Each line of the data below goes into the copy exactly; pictures do not.

■ ■ ■ ■ ■ ■ ■

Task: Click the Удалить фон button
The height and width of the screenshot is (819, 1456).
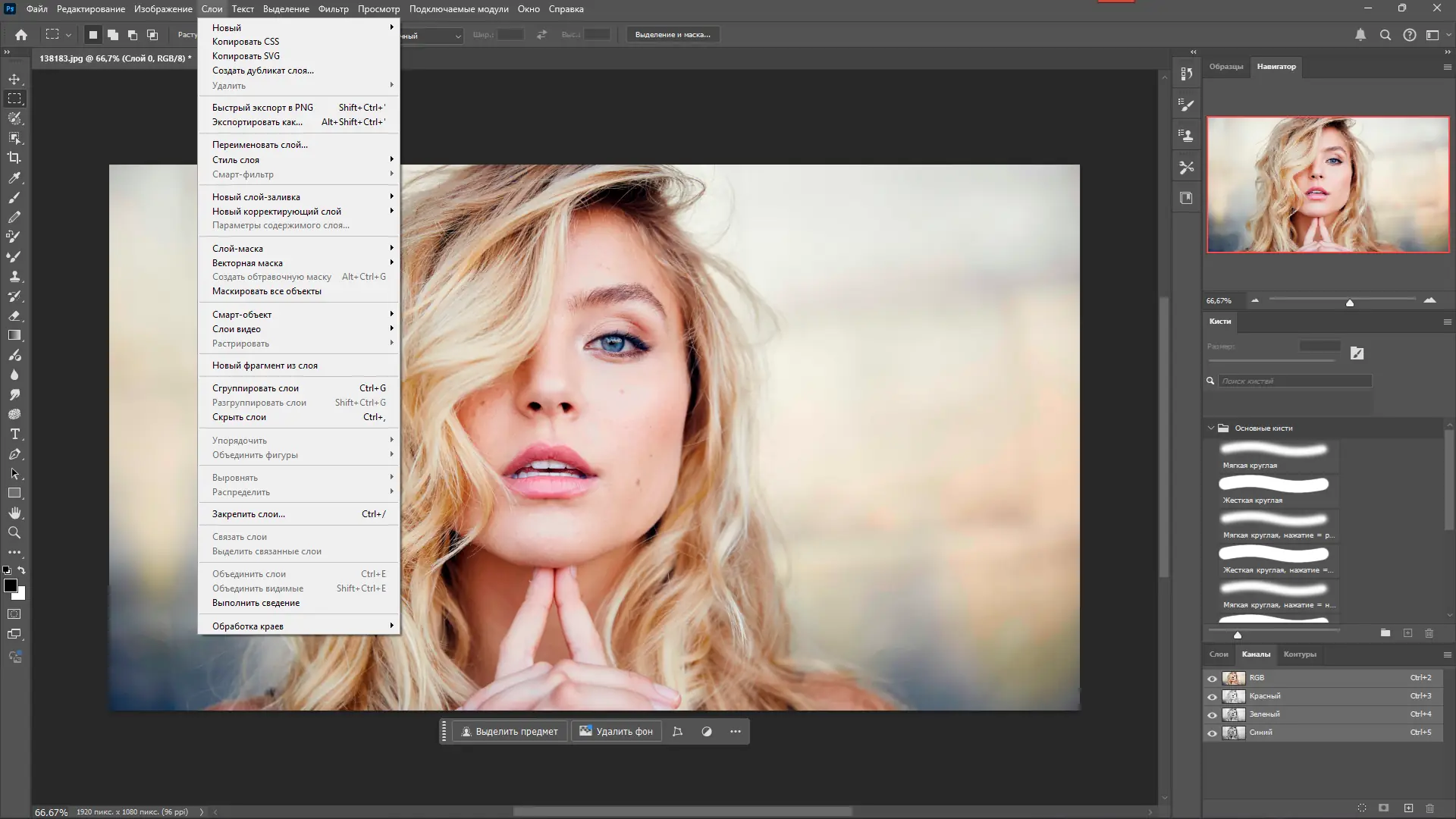Action: tap(616, 731)
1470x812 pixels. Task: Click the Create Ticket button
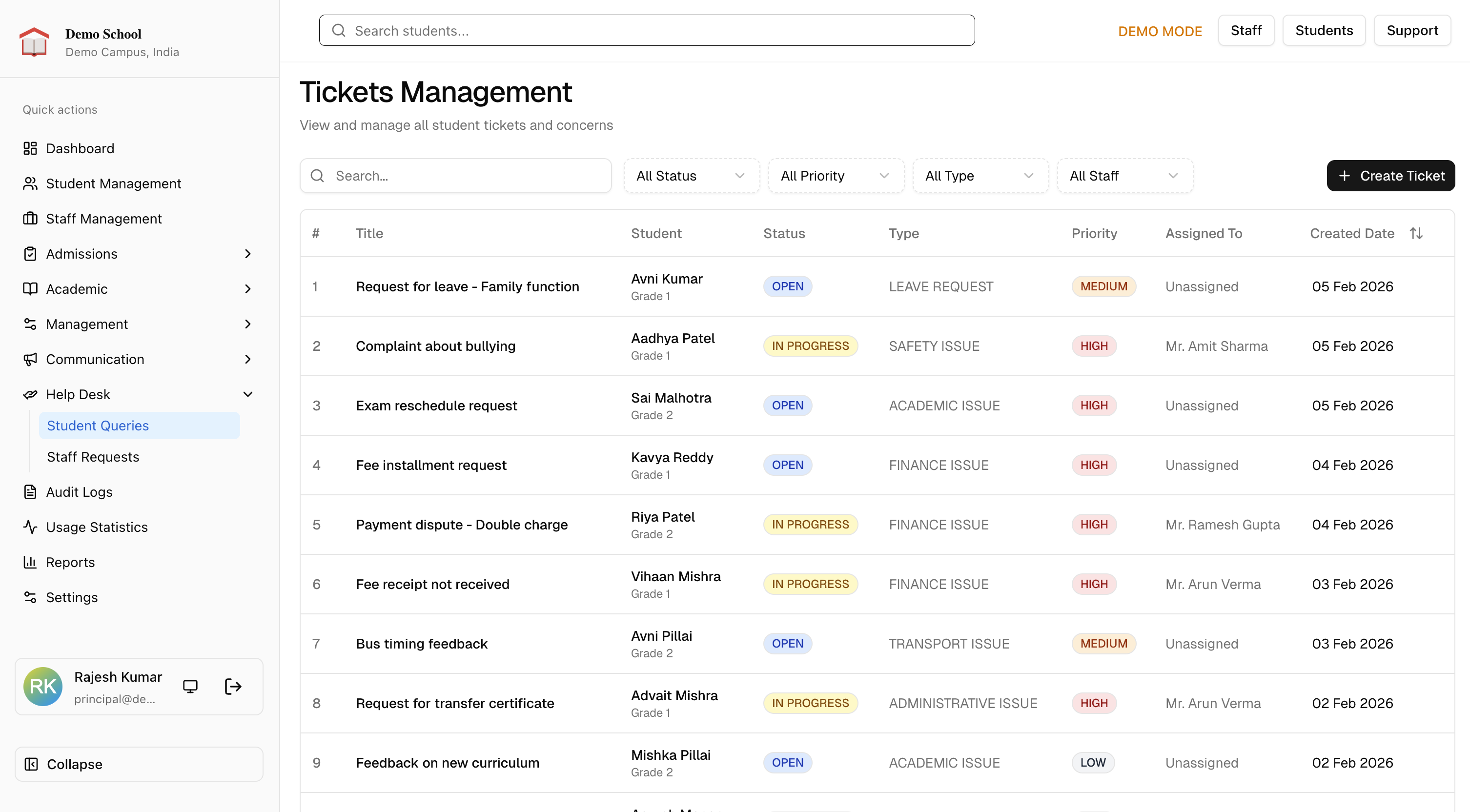pos(1390,176)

■ ■ ■ ■ ■ ■ ■

(Your response)
Task: Click the Удалить фон button
The height and width of the screenshot is (819, 1456).
Action: tap(616, 731)
1470x812 pixels. Task: Click the Create Ticket button
pos(1390,176)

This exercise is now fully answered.